Another great thing to claim on air was that a "rather neat study" proved that we are more likely to take a mate who is similar to our opposite gender parent, and he quotes studies on families where a child of black and white mixed marriages is more likely to do as predicted, even at the second marriage. That is, the sons of a family where Mum was black were more likely to marry a black woman, even second time around. He says that it's because we are treated differently by the parents and this breeds more sympathy in one relationship than the other, so we tend to be attracted to the person who is representative of our opposite sex, more attractive, parent. Again I have to say "bullshit" - only this time with even more emphasis.

How about emulating the parent you have most empathy with instead? I happen to know that while I, like any small boy, loved my mum very much, I also knew all along that she was an alcoholic and always felt more empathy for my father, who went through rather a lot for we children. By the criterion of this super social hacker then, I should therefore be married to another guy. But even if mum had been my number one soulmate ideal stereotype, I'd now be living with a small, brunette, slightly neurotic Germanic woman. In fact I live with a more buxom and fuller figured woman who is of english extraction. And my last partner before that was a buxom redhead, while the partner before that was a slightly-built blonde. So "bullshit" mate, "bullshit..."

Hell, just gay people in general put paid to THAT little claim, right there. If Oliver James' claims hold true then how come there are people who are gay? According to his theory that parenting (being so *terribly* unbalanced and abnormal compared to the "gool old days" of parenting, whatever they might be) is responsible for these predispositions, there should be a change in the population one way or the other, yet homosexuality has been around for a long long time...

Also, it has now been observed there's an actual brain difference in homosexual sheep, and reasons to believe that the same holds true for human brains as well. Apparently the difference is something the sheep are born with, i.e. it's in their genetic makeup. So is James in fact claiming that the way you bring up your kids will alter the makeup of their brains, and their genetic material too? Can modern sheep be "worse parents" than sheep a few hundred years ago, or can we just accept that homosexuality is a part of the normal spectrum of behaviours and some individuals can be born predisposed by genetic traits to be so? Again, I have to let out a resounding "BULLSHIT" to Mr James' claims.

I'd like to see Mr James' tests and results for claiming that "there are as many coincidences in non-twin people's lives as there are in twins' lives" or however he phrased that, not just his derision of the tests done on separated identical twins. Provide some substantiation of your claims.

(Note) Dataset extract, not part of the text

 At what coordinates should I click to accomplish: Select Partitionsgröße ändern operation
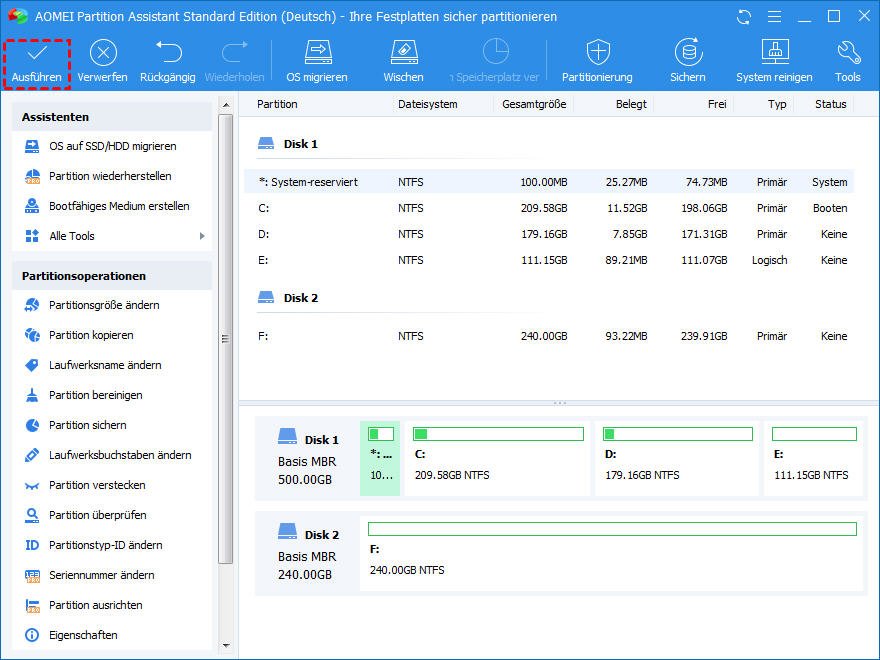(x=104, y=305)

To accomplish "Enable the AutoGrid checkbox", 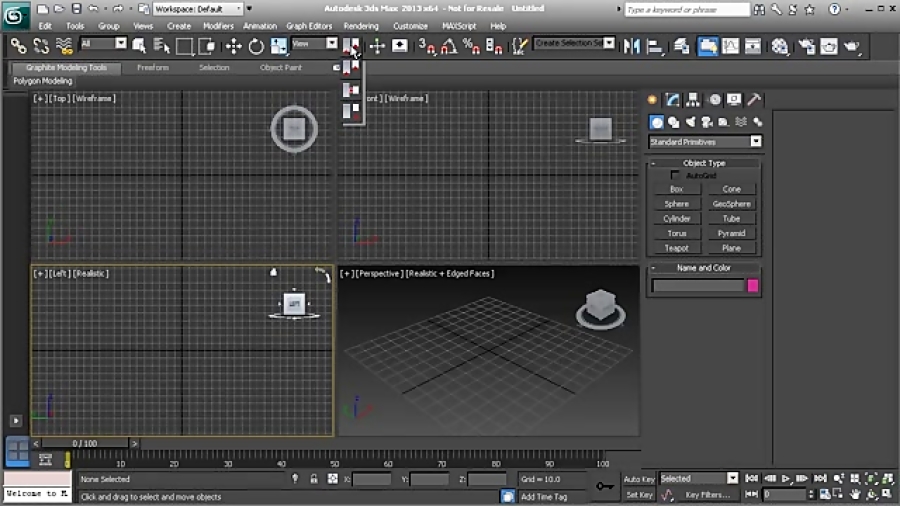I will (675, 175).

I'd also like to see some controlled tests that prove that genetics does not predispose one to certain illnesses, defects, and personality traits. I'd also like to see the proof that parenting overcomes all those predispositions - that parents of a teenage child who has suicided due to having been born with a predisposition to depression can comfort themselves with the thought that they are entirely to blame, and if only they'd loved their child more and parented it more "properly" then somehow that genetic trait would have magically fixed itself.

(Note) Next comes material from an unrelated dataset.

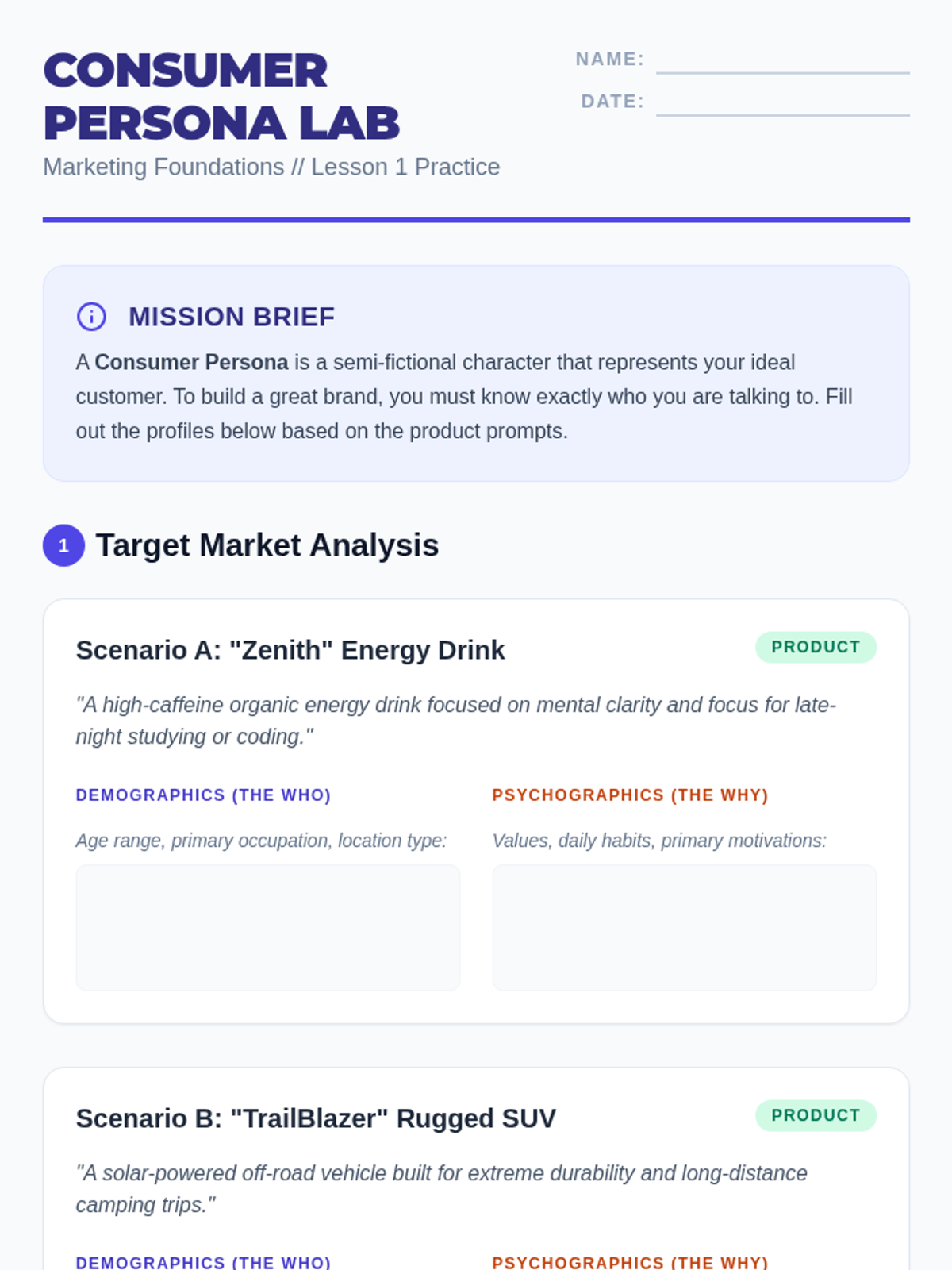Click the Scenario B PRODUCT badge

[x=816, y=1115]
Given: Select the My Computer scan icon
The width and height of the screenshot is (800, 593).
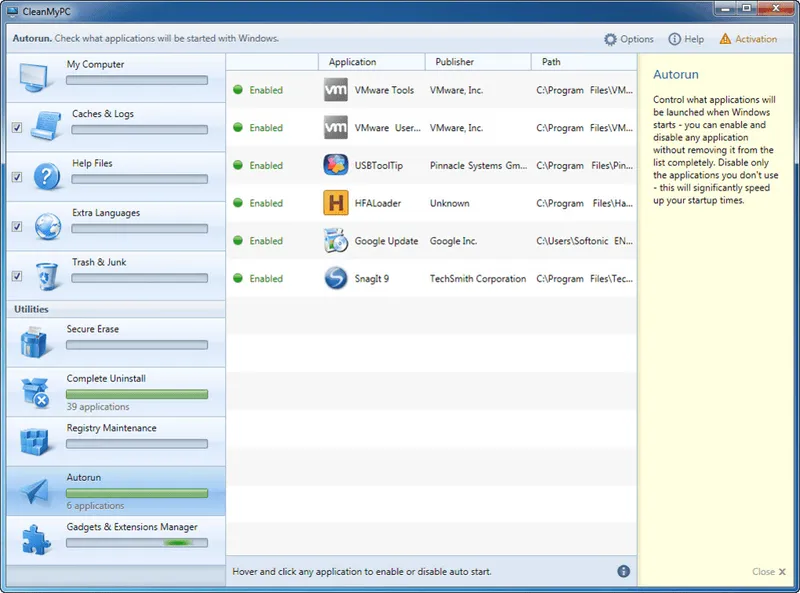Looking at the screenshot, I should tap(33, 75).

Shame James, shame... There are equal portions of biology and sociology that go to make up what one is, and it borders on zealotism to claim otherwise...


These are random blog posts I recently rescued from a text dump of my earliest recorded blog posts from Ye Good Ole Days of writing stuff in Notepad and using some weird software that basically uploaded your entire blog every time you added a new article or edited an old one.